In order to verify the reliability of the numerical simulation results, the simplified model and the optimized model of the inlet dirty pipe were made into physical samples to carry out the flow–resistance test, and the simulation results were compared with the test data one by one to illustrate the reliability of the simulation results.

4.3.1. Test Equipment, Materials, and Methods

The sample used in this test was realized by 3D printing technology, and the material used is a high toughness resin, which has a high deformation temperature. In some high temperature areas, it can avoid deformation of the sample due to excessive temperature, which can cause significant differences between the actual object and the data model, affecting the accuracy of the test results.
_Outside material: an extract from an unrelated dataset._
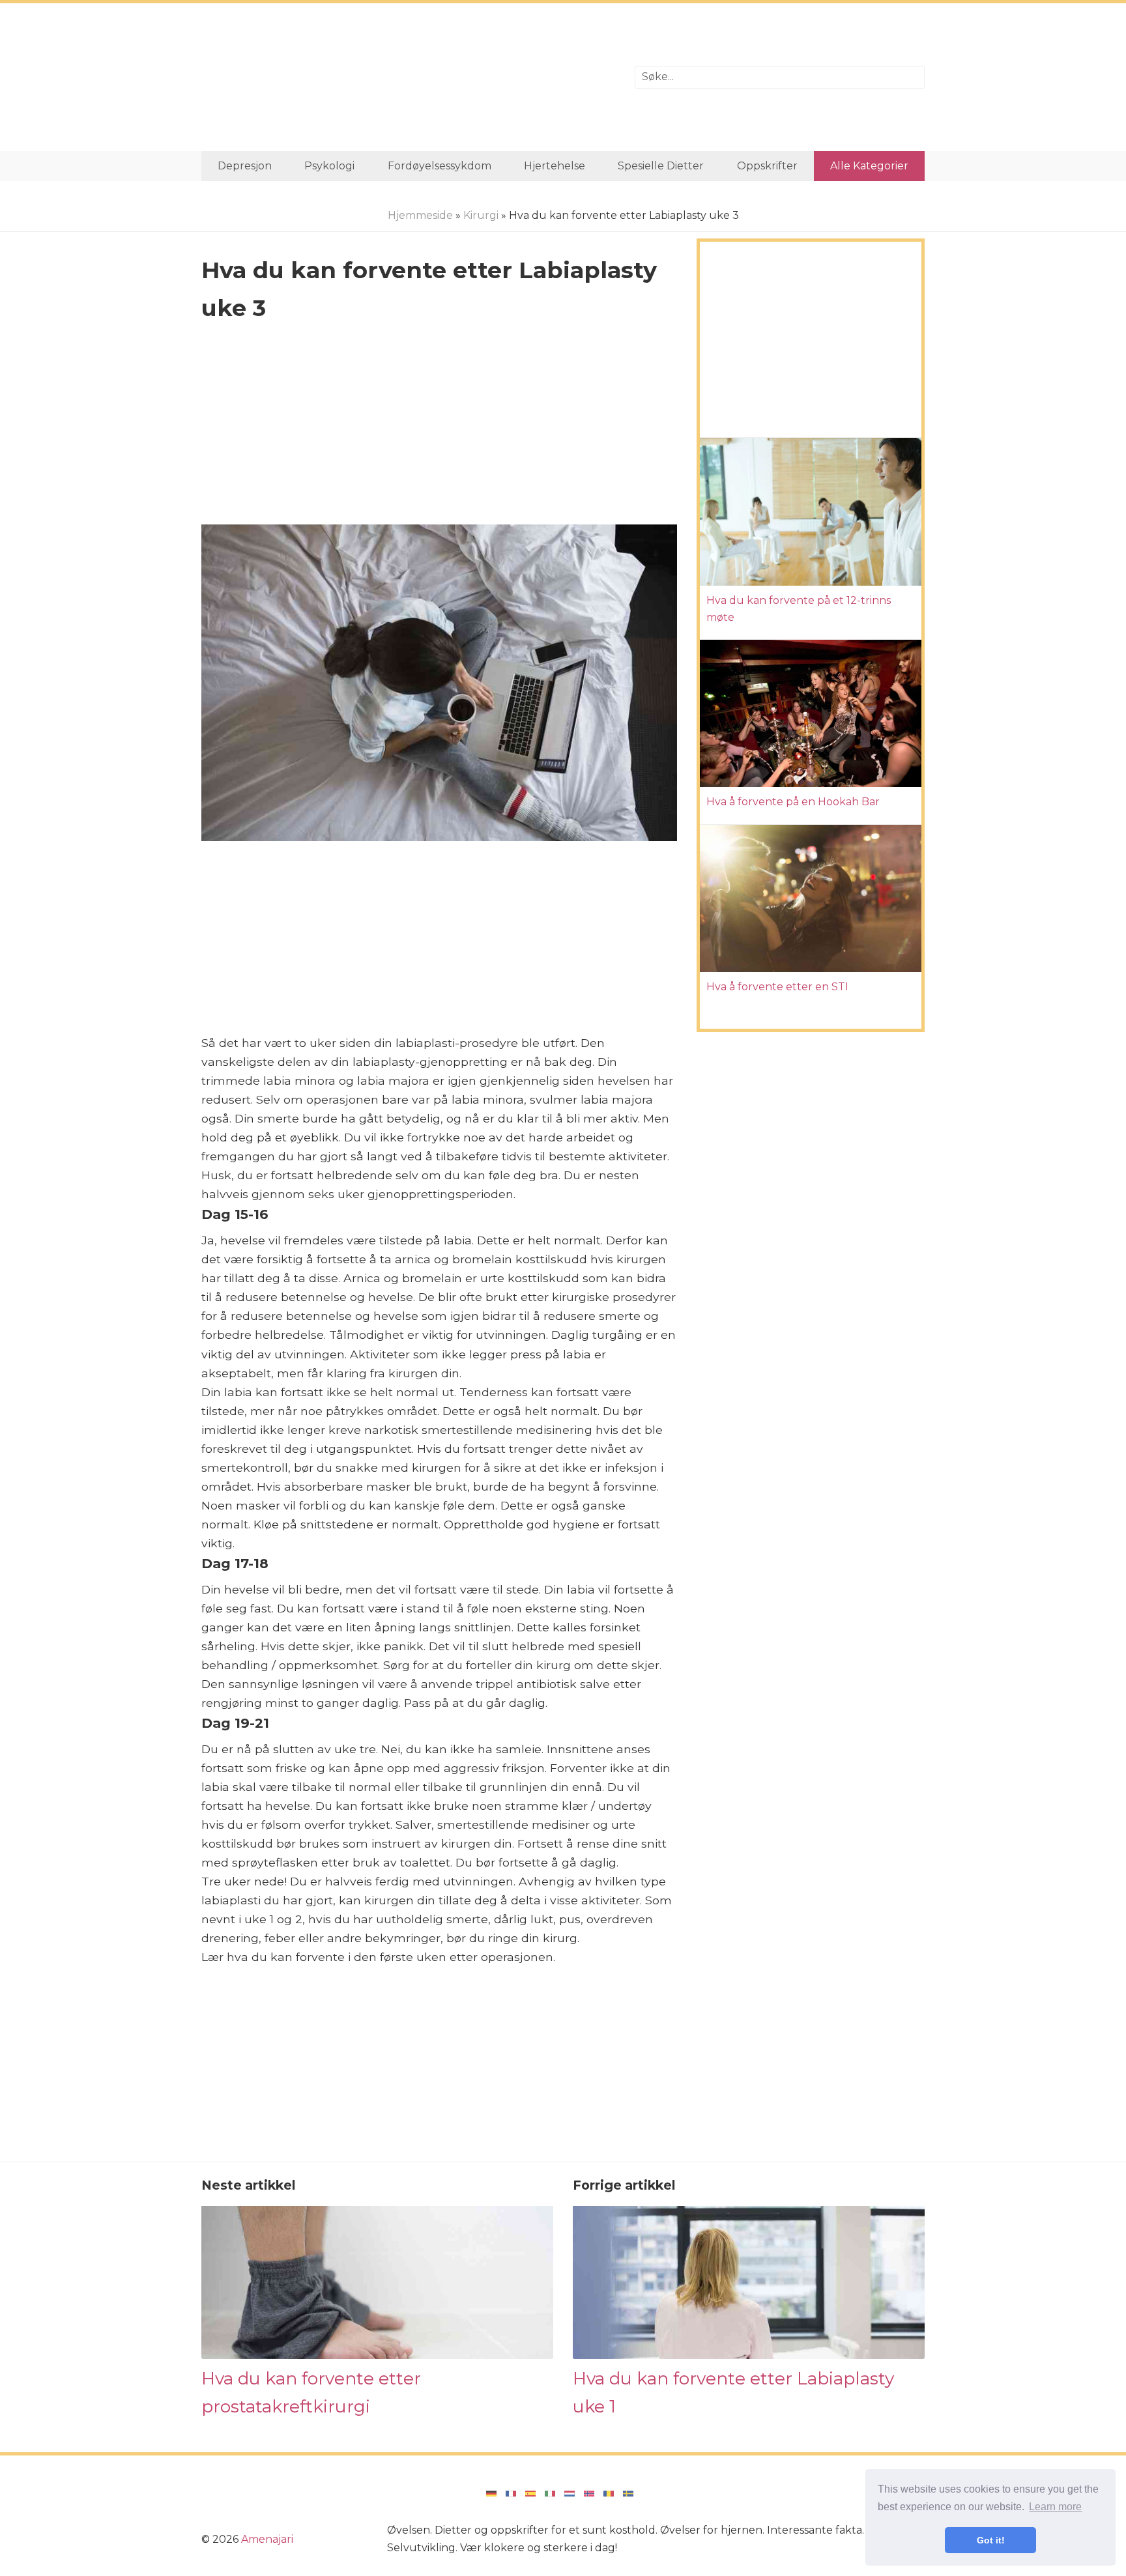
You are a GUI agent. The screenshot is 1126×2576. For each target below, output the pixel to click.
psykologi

The finished model sample is shown in Figure 18.
The air filter pipe performance test was carried out according to the standard requirements of ISO 5011:2000. The equipment used is the JJG620-2008 air filter test bench, which was equipped with the corresponding flow resistance device. Figure 19 shows the flow resistance test device diagram.
The test method is as follows: turn on the fan switch in the reserve room, the assembly power switch, the industrial computer switch, and the computer console switch. After the ambient temperature and humidity around the test device are relatively stable, fix the tested part on the front end of the test device, open the test operation software, enter the main interface to select the percentage test, and then set its value to 50%, 75%, 100%, 125%, and 150%, according to the rated flow. Click the start test button—the test device will run automatically—and observe the relevant data changes and flow–resistance curve through the operating platform. After the test, remove the tested part, turn off all power supplies, and adjust the test console to the shutdown state. According to the above process, the optimized model sample was retested and the test data results were obtained. In order to ensure the reliability of the test data results, the method of averaging multiple tests was adopted during the flow–resistance test. The data obtained from each test were recorded and compared with the data obtained from the simulation to analyze whether there was any difference in the data.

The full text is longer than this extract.